The procedure to find the coordinates of point $$P$$ in a given reference system is the following :

From the points $$O$$ and $$P$$ we determine the vector $$\overrightarrow{OP}$$
We express the vector $$\overrightarrow{OP}$$ as a linear combination of the vectors of the basis$$B=\{\overrightarrow{u}, \overrightarrow{v}\}$$, that is to say, $$\overrightarrow{OP}=p_1 \cdot \overrightarrow{u}+p_2 \cdot \overrightarrow{v}$$
$$P=(p_1,p_2)$$

Express point $$P$$ of the drawing in the reference system $$R =\{O;\overrightarrow {u}, \overrightarrow{v}\}$$.

imagen

We draw the vector $$\overrightarrow{OP}$$:

imagen

We express the vector $$\overrightarrow{OP}$$ as a linear combination of the vectors of the basis $$B=\{\overrightarrow{u}, \overrightarrow{v}\}$$:

imagen

We obtain $$\overrightarrow{OP}=\overrightarrow{u}+2\overrightarrow{v}$$ and therefore the coordinates of the point $$P$$ are $$P = (1 , 2)$$

From now on we will consider, as reference system $$R$$, the one formed by the origin of coordinates $$O = (0, 0)$$ and the canonical basis of $$V_2$$ $$B =\{\overrightarrow{i},\overrightarrow{j}\}$$.

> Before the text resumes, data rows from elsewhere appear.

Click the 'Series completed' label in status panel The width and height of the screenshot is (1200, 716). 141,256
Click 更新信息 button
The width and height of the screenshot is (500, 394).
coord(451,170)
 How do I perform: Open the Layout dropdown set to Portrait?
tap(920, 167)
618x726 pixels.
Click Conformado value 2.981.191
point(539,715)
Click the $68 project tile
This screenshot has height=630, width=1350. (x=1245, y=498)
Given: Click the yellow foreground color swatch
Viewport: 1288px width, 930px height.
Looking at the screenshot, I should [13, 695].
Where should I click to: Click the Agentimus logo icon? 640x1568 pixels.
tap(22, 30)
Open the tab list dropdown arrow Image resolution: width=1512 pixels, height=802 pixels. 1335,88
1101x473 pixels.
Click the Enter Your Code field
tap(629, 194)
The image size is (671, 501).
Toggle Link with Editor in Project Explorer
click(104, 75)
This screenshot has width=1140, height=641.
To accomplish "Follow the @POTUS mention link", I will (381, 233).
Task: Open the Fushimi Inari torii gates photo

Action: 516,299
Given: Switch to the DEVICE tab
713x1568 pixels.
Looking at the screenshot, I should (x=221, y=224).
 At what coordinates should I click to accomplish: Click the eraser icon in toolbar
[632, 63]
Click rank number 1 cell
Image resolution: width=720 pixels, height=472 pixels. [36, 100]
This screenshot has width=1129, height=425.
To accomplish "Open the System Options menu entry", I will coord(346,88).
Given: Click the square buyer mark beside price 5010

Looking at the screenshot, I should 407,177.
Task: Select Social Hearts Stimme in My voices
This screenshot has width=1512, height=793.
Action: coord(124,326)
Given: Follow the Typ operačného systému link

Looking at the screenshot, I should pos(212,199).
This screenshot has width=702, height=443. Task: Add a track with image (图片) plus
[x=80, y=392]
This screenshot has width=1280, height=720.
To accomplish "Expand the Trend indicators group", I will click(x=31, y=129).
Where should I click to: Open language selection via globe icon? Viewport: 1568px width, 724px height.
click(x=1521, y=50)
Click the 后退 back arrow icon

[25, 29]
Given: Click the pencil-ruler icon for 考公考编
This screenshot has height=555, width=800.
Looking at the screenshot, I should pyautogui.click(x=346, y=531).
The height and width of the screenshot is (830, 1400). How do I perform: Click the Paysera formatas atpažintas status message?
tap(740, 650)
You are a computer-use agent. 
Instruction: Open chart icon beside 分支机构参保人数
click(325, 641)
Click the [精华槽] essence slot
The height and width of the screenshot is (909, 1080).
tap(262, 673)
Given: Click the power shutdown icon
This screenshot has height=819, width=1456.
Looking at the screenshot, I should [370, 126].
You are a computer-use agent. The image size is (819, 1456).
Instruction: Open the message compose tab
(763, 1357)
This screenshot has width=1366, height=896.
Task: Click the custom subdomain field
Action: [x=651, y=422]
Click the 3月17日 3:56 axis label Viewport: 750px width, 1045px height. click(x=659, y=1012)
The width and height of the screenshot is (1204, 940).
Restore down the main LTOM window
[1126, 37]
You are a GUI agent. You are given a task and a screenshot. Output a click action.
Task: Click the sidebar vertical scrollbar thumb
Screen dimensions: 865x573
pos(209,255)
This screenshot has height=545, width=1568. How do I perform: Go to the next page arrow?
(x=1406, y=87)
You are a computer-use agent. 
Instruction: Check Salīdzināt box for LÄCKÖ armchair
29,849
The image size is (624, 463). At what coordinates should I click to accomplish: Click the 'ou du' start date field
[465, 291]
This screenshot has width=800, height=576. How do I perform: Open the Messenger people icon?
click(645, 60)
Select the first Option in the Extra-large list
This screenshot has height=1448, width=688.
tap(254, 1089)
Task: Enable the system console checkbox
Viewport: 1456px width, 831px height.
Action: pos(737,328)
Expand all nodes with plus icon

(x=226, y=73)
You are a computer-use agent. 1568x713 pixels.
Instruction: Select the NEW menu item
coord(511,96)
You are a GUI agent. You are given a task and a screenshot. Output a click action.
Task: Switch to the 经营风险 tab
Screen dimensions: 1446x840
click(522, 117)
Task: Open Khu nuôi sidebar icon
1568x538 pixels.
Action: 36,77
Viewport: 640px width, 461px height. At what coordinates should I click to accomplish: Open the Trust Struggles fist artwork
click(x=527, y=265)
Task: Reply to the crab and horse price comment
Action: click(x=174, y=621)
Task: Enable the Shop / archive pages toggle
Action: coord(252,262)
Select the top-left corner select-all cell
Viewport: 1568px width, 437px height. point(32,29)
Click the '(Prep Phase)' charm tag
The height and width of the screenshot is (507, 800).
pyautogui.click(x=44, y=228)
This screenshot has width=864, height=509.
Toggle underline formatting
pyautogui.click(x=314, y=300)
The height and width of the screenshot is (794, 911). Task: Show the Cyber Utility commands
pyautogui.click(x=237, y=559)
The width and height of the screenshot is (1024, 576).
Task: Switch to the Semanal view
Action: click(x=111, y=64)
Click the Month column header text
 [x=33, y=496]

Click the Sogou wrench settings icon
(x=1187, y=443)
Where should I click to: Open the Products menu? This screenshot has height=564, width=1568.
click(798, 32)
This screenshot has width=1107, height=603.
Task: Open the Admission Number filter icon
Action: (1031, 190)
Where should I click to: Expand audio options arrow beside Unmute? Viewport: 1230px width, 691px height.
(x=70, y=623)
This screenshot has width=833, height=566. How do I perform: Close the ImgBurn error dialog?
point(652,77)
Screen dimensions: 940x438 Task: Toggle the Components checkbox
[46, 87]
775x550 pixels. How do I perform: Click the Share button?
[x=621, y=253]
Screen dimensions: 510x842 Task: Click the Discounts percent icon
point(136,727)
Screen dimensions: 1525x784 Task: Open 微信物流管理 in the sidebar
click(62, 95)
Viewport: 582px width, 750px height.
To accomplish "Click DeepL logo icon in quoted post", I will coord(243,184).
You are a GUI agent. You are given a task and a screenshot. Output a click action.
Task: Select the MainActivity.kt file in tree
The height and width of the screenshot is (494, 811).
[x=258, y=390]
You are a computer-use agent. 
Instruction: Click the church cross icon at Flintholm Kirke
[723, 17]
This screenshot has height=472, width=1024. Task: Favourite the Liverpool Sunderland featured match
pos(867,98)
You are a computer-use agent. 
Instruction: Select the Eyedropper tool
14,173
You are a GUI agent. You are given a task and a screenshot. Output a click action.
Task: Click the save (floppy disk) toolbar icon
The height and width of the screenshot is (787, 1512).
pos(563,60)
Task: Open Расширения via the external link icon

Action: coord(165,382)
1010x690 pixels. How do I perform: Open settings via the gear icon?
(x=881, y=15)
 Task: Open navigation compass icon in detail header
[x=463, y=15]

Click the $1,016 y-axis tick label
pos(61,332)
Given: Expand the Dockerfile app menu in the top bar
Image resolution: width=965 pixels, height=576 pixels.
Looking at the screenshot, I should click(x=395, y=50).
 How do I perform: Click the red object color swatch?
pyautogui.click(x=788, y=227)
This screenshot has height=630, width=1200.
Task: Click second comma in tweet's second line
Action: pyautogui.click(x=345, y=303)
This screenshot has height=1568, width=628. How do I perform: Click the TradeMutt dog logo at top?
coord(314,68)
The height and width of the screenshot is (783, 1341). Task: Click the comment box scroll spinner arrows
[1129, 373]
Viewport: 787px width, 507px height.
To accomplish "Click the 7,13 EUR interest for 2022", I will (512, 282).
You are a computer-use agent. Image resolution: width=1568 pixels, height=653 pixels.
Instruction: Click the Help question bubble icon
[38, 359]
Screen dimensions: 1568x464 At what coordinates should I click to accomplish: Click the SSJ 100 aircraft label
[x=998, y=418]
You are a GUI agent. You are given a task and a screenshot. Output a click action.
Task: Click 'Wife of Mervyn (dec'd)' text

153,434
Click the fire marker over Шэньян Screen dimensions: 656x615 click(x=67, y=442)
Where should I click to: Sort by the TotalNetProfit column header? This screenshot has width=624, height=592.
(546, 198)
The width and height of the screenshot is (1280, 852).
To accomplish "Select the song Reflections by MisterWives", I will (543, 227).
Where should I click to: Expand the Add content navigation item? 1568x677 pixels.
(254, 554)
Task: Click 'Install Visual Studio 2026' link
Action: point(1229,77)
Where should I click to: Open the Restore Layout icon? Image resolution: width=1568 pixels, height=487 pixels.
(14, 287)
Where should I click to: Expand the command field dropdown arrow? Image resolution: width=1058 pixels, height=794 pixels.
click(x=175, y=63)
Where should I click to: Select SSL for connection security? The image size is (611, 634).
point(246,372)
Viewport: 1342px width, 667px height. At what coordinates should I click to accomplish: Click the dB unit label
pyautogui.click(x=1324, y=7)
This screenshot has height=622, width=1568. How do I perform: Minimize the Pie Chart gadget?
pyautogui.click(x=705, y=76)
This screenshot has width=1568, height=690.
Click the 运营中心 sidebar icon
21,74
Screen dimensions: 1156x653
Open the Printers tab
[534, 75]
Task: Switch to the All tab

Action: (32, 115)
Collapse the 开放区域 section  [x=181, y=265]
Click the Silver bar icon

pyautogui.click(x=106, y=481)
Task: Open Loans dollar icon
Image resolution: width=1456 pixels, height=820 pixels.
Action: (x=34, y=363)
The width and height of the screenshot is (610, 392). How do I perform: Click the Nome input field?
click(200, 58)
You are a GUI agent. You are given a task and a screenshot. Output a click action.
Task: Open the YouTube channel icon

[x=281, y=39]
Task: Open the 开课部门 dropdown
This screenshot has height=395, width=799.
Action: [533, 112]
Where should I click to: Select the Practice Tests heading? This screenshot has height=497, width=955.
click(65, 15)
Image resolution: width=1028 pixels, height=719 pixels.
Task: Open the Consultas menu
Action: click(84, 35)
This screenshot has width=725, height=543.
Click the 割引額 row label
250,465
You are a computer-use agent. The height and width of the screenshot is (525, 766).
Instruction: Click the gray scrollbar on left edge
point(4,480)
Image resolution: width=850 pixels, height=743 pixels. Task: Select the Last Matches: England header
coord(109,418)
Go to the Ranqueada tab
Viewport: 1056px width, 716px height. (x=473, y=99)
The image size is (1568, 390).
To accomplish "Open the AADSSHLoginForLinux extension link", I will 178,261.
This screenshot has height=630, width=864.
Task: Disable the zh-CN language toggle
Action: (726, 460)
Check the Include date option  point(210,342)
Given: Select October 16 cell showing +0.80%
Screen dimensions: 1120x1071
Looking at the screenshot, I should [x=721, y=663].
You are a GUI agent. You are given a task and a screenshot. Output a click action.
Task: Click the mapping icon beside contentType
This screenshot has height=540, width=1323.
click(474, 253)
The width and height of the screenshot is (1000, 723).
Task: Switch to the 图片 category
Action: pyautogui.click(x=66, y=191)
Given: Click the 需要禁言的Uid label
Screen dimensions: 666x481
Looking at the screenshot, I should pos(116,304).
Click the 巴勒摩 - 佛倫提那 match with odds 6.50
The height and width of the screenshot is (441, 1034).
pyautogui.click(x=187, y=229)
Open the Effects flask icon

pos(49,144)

Components of a vector determined by two points

Let's see now the way to determine the components of a vector if we know the coordinates of its endpoints:

Let $$P =(p_1,p_2)$$ and $$Q = (q_1,q_2)$$ be two points of the plane, and $$\overrightarrow{PQ}$$ the vector that goes from $$P$$ to $$Q$$. Then the components of the vector $$\overrightarrow{PQ}$$ are $$\overrightarrow{PQ}=(q_1-p_1,q_2-p_2)$$.

Given $$P = (2, 6)$$ and $$Q = (-3, 9)$$. The components of the vector $$\overrightarrow{PQ}$$ are:$$\overrightarrow{PQ}= (-3 - 2, 9 - 6) = (-5, 3)$$

Applying a vector to a point

Given a point $$P$$ and a vector $$\overrightarrow{v}$$, the result of applying the vector to the point is a new point $$Q$$ placed in the direction of $$\overrightarrow{v}$$ and at a distance $$|\overrightarrow{v}|$$. (module of the vector $$\overrightarrow{v}$$)

The coordinates of this new point $$Q$$ are calculated from those of $$P =(p_1,p_2)$$ and $$\overrightarrow{v}=(v_1,v_2)$$ thus $$$Q = P +\overrightarrow{v}=(p_1+v_1,p_2+v_2)$$$

NOTE: It is very important to bear in mind that this addition operation only makes sense between a point and a vector. We must never add two points, and the result of adding two vectors is another vector and not a point!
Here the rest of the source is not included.